# How to restore dhcp after baselayout upgrade??

## cgmd

Hi all...

For a 2nd time I experienced the following after attempting to upgrade to baselayout-1.12.0:

```

No loaded modules provide "dhcp" (dhcp_start)
```

On each occasion, downgrading restored dhcp:

```
emerge =baselayout-1.11.13
```

I feel as if this is a bit of a cop out, and I want to get dhcp running after upgrading baselayout to it's latest release. Can anyone tell me how to troubleshoot this??? None of the previous threads about this give a good answer.

I have noticed 9 config files being changed with the upgrade: 

```

/etc/conf.d/local.start

/etc/conf.d/net.example

/etc/conf.d/rc

/etc/conf.d/wireless.example

/etc/conf.d/bootmisc

/etc/conf.d/halt.sh

/etc/conf.d/keymaps

/etc/conf.d/modules

/etc/conf.d/net.lo
```

Might one or more of these be the problem?

I would be very grateful for some help with this!

Thanks...

----------

## UberLord

baselayout-1.12.0_pre3 requires ~ARCH dhcpcd and pump.
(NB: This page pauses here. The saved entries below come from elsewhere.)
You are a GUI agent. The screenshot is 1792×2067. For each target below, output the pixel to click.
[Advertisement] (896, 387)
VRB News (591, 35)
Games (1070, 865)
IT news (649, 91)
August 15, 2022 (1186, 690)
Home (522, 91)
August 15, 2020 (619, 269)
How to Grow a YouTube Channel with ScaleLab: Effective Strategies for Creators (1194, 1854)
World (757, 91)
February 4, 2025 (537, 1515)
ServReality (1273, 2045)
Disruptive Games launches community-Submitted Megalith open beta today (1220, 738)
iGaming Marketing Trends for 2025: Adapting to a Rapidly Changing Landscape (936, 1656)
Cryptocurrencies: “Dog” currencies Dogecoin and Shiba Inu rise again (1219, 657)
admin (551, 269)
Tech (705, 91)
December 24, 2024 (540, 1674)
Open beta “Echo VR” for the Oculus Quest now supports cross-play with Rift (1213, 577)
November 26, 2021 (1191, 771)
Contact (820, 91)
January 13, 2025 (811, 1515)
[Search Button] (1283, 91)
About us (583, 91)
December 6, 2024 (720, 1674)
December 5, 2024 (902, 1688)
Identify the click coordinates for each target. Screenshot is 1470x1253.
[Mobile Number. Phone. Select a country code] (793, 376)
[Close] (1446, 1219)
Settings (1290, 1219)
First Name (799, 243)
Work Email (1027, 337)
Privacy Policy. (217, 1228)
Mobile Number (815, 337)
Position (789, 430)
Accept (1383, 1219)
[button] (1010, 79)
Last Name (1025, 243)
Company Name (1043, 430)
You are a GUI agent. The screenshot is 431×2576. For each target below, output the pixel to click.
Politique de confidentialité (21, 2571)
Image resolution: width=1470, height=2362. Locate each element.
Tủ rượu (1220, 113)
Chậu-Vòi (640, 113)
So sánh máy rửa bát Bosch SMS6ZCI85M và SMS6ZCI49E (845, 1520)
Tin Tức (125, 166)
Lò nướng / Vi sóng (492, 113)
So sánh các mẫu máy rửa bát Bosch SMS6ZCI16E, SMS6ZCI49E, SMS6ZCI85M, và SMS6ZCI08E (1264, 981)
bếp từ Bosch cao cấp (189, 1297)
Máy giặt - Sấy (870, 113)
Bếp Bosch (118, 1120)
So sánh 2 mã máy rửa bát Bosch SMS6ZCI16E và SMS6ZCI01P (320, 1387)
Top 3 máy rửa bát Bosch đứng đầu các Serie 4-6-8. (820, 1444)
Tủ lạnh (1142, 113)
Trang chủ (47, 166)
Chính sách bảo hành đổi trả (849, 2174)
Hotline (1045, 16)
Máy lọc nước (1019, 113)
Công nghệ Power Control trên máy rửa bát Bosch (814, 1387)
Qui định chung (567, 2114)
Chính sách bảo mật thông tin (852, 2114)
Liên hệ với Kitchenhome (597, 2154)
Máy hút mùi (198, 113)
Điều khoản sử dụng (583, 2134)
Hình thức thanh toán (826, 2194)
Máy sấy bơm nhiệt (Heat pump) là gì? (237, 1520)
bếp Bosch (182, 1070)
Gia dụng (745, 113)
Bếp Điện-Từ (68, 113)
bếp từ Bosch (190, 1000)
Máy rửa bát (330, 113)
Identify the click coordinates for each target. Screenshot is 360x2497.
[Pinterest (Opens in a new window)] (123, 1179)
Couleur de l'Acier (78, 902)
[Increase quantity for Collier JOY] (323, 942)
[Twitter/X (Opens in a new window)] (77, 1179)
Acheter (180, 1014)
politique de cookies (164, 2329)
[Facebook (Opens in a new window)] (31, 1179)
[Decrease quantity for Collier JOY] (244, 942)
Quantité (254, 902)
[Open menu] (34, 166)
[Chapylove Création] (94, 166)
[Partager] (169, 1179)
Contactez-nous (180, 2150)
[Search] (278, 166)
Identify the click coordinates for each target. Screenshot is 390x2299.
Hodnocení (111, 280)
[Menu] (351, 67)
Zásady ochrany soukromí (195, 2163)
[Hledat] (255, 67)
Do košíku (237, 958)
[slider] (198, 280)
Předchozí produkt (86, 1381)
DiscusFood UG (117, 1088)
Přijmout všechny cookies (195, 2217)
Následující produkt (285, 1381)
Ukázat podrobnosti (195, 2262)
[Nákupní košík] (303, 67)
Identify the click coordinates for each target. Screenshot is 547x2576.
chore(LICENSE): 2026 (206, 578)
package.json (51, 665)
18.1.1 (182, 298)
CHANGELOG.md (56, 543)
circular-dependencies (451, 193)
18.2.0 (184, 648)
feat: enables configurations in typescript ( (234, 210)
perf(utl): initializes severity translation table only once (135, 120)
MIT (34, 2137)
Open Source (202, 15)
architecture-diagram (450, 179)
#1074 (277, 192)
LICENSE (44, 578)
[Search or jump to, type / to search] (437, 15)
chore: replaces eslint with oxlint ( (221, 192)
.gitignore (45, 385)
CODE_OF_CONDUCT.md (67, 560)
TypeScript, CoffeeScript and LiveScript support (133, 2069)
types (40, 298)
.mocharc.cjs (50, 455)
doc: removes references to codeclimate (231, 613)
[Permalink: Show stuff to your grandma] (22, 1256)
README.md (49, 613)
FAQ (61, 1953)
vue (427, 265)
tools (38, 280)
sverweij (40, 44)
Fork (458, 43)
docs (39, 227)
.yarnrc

They will go stable before baselayout does

----------

## cgmd

UberLord...

Thank you for the quick answer...

Please excuse my ignorance, but how do I: *Quote:*   

> ~ARCH dhcpcd and pump

 

I'm still learning much of this!  :Confused: 

Thanks, again...

----------

## UberLord

~ARCH means ~x86 if you're x86 or ~amd64 if you're amd64

To install ~ARCH packages it's best to add then to /etc/portage/package.keywords

```

net-misc/dhcpcd ~x86

net-misc/pump ~x86
```

Normally you just use one dhcp client, dhcpcd being the long time Gentoo default - although I prefer pump myself.

----------

## saleck

Hmm - a few notices:

I have ~x86 system and the problem is same - no dhcp here.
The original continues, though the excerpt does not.